100
User voted Yes.
1 vote
Sep 15, 2016

In terms of the literal accounts: Yes. The order of living things emerging in Genesis is all wrong. The advice in the Bible for one to have goats breed while staring at something that matches the color pattern (striped or streaked or spotted) that one wants directly contradicts genetics. The idea of "kinds", even though it's not at all clear that that was intended to be some kind of robust terminology, is wrong. The sheer number of species for Adam to name and Noah to save on the Ark makes both stories preposterous. And evolutionary and biological theory make clear that behemoths, leviathans and pazuzus almost undoubtedly could not have existed. Camels were not domesticated by the time of many Biblical accounts, and snakes do not eat dirt. It's not just Genesis 1 and 2 that evolution discounts, but numerous other passages throughout the Bible.

Of course, evolution is actually one of the softer rebuttals to the creation account in the Bible. Both meteorology and astronomy teach us that the rain does not come from outer space and that there is no firmament. Modern cosmology has an array of models for the universe that do not need and in fact have no room for a God.

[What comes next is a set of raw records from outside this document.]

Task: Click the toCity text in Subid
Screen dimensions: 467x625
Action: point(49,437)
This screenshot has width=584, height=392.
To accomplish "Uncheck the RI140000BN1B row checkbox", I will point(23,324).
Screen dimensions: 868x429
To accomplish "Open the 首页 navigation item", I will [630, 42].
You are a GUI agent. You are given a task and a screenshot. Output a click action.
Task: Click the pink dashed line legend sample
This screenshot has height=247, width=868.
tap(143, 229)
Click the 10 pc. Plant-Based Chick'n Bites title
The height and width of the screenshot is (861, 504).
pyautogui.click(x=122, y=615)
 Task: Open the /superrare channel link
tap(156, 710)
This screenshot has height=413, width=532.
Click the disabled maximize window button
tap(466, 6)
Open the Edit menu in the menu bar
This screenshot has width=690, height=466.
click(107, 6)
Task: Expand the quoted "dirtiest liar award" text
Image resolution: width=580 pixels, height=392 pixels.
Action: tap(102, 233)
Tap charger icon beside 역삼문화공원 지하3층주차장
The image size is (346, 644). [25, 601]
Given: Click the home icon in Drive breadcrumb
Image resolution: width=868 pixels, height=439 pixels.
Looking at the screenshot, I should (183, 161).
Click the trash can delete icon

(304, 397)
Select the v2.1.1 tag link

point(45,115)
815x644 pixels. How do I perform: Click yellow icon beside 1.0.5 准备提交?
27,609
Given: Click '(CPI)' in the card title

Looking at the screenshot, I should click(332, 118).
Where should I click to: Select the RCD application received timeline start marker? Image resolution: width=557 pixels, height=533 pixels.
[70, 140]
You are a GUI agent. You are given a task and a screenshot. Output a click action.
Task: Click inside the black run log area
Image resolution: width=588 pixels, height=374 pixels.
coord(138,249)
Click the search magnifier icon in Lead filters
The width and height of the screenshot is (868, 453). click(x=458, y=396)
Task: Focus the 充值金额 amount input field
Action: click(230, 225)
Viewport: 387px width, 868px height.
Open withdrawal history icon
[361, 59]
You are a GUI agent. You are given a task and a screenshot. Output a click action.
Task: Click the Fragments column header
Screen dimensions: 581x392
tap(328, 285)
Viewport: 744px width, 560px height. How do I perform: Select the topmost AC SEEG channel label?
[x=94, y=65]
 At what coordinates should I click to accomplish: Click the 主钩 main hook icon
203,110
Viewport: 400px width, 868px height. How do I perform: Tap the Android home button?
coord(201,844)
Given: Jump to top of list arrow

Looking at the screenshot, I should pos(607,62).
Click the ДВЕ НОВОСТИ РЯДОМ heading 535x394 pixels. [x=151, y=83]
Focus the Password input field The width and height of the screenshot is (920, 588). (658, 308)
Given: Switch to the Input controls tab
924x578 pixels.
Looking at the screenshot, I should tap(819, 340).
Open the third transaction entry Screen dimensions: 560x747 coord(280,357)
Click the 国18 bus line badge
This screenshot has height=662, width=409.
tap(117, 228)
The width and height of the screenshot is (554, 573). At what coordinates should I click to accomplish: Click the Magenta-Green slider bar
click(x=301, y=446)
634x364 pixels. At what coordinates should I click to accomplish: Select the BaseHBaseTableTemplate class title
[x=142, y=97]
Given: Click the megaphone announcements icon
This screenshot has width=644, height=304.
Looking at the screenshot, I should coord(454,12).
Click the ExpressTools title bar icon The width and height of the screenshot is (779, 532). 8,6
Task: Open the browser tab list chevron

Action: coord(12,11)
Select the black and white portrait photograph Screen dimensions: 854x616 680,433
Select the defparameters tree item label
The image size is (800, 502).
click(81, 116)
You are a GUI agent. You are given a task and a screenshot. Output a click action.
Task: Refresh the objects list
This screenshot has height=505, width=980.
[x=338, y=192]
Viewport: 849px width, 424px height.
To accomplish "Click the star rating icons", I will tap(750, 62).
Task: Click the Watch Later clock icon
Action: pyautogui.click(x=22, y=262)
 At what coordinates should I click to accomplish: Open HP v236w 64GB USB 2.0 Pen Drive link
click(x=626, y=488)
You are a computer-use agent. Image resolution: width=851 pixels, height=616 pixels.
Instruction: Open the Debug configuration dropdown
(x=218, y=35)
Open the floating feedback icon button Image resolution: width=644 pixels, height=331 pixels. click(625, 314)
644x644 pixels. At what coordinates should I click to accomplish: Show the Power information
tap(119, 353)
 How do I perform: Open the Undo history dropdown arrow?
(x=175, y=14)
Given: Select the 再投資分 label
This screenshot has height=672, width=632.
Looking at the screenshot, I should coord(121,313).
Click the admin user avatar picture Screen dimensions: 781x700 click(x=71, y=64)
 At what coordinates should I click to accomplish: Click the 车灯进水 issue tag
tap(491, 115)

But even if we want to be more broad, the reality is that life was one of the few areas where the theist still had an upper hand over an atheistic or secular view. God helped answer a number of questions: the origin of life, the origin of consciousness, the origin of the universe, why objects in the heavens moved, the origins of weather. We now have the way that life emerged understood to a pretty high degree of accuracy, with only some (albeit important) details about the processes and the constraining factors; we have a tremendous understanding of how the brain operates and why it's possible for it to be the source of consciousness, and why (thanks to particle physics) nothing else could be; we have increasingly good cosmological models, as noted above; our meteorology is getting increasingly precise and granular, and there is no need for the weathermen to put a footnote to the effect that Thor's anger may cause unexpected lightning bolts; and we know that there is no need for an unmoved mover. It's not a coincidence that evolution and atheism have been so associated, even though they are logically independent positions. Immanuel Kant once said that there would never be a Newton for a blade of grass, and then Darwin came along and became exactly that.

Nor does the "It wasn't meant to be literally true" dodge work. Ancient peoples really believed their creation myths. Why offer an account of creation if you're going to just admit it doesn't work? Our ancestors were curious individuals who wanted to understand the workings of the cosmos, just like us. So they looked around and found clues as to how the world worked. The crust of the earth looks like a turtle shell: heck, maybe it is a turtle! The sky looks like a dome: it must actually be that! This wasn't dumb, or superstitious (though later superstitions did evolve). And we know from the ancient Greeks that, when they thought more deeply, they started thinking about the universe being fundamentally fire, or fundamentally water, or that the universe was made of indivisible small things called "atoms", or that the sun was the size of the Peloponnese, or that the moon reflects the sun's light. What's remarkable about how smart the Greeks were in this respect is that they mostly got there with logic and a few observations: The world must be round because you can see sails on the horizon before the ship; the universe must be made of small indivisible things because it's absurd to imagine the contrary and we can cut between objects showing that they are divisible; and so forth.

It's actually an insult to the curiosity and intelligence of the Hebrews to say that Genesis 1 was metaphorical. They were working off of the best of Babylonian astronomy, and had clearly updated their beliefs from Genesis 2. The idea of sacred history as immutable and fixed isn't exactly totally modern, but it's not really that deeply rooted in ancient thought either. These were living documents of evolving tradition. They were learning and growing. But they did literally believe, at one point, that the Earth was floating in water: wouldn't you think that if the only thing you had ever seen float was in water?